**The task:** Below are records; please set down exactly the lines from the first through the one containing "The height and width of the screenshot is (353, 551).".

(Beginning of Data to process)

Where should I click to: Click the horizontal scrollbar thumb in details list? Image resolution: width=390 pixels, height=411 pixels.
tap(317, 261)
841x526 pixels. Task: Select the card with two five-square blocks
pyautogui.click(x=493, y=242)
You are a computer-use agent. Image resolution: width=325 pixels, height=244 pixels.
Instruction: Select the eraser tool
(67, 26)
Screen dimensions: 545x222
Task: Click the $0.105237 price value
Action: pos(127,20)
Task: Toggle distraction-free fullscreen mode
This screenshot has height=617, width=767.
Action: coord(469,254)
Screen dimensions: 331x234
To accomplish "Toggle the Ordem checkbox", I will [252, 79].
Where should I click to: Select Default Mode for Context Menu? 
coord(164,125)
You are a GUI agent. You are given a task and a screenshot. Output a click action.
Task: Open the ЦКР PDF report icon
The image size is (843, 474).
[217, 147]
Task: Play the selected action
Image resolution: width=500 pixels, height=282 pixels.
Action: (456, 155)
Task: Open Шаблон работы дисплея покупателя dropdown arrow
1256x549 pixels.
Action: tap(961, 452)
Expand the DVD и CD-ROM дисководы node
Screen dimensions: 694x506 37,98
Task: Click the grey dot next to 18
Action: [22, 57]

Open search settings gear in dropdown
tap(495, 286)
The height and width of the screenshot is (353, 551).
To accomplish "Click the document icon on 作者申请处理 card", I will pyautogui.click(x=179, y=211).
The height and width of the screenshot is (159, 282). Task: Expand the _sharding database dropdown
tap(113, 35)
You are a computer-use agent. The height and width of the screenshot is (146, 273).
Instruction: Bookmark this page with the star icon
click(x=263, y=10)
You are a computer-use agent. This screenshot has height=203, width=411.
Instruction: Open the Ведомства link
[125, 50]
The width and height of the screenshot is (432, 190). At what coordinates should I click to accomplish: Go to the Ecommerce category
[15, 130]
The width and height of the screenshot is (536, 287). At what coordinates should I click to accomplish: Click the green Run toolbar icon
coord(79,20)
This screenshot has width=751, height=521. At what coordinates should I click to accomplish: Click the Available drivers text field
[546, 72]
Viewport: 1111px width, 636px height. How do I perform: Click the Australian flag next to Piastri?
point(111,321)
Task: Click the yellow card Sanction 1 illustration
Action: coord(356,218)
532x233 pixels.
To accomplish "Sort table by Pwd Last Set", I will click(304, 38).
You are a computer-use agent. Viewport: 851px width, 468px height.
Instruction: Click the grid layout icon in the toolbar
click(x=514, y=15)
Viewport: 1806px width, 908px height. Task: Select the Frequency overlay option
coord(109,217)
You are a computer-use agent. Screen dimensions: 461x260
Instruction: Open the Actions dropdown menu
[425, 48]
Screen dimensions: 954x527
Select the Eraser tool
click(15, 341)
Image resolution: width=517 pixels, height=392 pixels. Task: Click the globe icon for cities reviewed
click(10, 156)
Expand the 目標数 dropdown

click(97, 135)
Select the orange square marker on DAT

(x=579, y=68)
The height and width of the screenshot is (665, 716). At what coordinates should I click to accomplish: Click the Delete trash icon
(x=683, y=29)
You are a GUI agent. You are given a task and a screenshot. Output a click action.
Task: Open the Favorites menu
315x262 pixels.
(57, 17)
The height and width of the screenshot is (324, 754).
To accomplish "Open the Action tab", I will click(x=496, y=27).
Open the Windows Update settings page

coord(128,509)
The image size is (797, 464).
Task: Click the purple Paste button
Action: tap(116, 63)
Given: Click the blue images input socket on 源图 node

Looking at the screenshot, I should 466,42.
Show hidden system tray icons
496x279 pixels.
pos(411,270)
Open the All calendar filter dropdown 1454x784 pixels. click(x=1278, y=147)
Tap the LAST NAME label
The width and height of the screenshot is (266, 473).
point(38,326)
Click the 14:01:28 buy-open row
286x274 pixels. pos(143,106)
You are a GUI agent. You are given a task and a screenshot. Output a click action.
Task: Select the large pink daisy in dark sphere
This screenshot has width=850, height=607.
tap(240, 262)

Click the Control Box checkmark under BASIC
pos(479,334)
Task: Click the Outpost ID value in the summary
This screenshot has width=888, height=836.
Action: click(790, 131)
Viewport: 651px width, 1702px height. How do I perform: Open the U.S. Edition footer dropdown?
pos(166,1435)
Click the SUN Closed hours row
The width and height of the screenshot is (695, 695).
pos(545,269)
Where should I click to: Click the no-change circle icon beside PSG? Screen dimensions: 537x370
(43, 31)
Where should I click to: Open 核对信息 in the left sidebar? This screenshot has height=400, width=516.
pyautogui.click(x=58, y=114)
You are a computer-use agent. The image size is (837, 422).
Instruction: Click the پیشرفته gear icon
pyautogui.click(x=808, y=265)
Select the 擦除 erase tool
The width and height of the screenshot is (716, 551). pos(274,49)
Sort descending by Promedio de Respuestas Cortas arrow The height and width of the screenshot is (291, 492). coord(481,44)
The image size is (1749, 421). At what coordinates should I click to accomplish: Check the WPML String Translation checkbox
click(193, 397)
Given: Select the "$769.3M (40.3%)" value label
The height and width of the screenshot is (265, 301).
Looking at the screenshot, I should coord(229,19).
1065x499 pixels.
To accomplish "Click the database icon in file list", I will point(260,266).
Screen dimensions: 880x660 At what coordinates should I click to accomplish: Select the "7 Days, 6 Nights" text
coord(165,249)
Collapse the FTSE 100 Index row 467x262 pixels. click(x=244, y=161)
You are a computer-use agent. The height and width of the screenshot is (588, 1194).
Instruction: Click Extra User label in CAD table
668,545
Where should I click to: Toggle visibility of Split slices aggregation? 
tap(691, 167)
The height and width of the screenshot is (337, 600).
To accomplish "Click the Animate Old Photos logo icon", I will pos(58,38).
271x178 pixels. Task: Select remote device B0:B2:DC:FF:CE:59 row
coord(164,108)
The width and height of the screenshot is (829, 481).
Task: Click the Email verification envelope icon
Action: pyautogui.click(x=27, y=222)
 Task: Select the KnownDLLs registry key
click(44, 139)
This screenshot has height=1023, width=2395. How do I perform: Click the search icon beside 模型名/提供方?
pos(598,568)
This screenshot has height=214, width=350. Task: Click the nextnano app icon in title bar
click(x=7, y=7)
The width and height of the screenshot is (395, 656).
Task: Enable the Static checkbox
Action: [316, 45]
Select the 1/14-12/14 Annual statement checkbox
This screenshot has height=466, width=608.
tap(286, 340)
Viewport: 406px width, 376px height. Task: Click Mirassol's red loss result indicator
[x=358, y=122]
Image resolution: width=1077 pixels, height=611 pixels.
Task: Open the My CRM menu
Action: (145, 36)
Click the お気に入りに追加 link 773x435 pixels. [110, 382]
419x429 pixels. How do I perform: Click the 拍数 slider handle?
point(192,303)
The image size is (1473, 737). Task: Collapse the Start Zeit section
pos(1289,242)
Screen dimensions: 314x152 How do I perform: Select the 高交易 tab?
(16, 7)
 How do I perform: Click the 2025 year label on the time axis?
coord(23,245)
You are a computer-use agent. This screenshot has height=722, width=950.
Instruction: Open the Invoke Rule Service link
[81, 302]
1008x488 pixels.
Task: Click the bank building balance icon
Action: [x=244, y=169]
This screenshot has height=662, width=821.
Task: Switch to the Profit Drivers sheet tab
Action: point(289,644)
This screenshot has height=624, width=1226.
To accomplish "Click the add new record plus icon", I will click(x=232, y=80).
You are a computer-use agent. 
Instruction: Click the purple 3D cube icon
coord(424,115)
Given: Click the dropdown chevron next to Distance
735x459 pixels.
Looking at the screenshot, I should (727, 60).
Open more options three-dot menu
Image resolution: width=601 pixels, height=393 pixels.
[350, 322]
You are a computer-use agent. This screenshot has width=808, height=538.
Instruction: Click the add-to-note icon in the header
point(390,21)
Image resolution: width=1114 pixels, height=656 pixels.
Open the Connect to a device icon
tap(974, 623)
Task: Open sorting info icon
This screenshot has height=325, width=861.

(End of Data to process)

**Finished exercise:**
Where should I click to: Click the horizontal scrollbar thumb in details list? Image resolution: width=390 pixels, height=411 pixels.
tap(317, 261)
841x526 pixels. Task: Select the card with two five-square blocks
pyautogui.click(x=493, y=242)
You are a computer-use agent. Image resolution: width=325 pixels, height=244 pixels.
Instruction: Select the eraser tool
(67, 26)
Screen dimensions: 545x222
Task: Click the $0.105237 price value
Action: pos(127,20)
Task: Toggle distraction-free fullscreen mode
This screenshot has height=617, width=767.
Action: coord(469,254)
Screen dimensions: 331x234
To accomplish "Toggle the Ordem checkbox", I will [252, 79].
Where should I click to: Select Default Mode for Context Menu? 
coord(164,125)
You are a GUI agent. You are given a task and a screenshot. Output a click action.
Task: Open the ЦКР PDF report icon
The image size is (843, 474).
[217, 147]
Task: Play the selected action
Image resolution: width=500 pixels, height=282 pixels.
Action: (456, 155)
Task: Open Шаблон работы дисплея покупателя dropdown arrow
1256x549 pixels.
Action: tap(961, 452)
Expand the DVD и CD-ROM дисководы node
Screen dimensions: 694x506 37,98
Task: Click the grey dot next to 18
Action: [22, 57]

Open search settings gear in dropdown
tap(495, 286)
The height and width of the screenshot is (353, 551).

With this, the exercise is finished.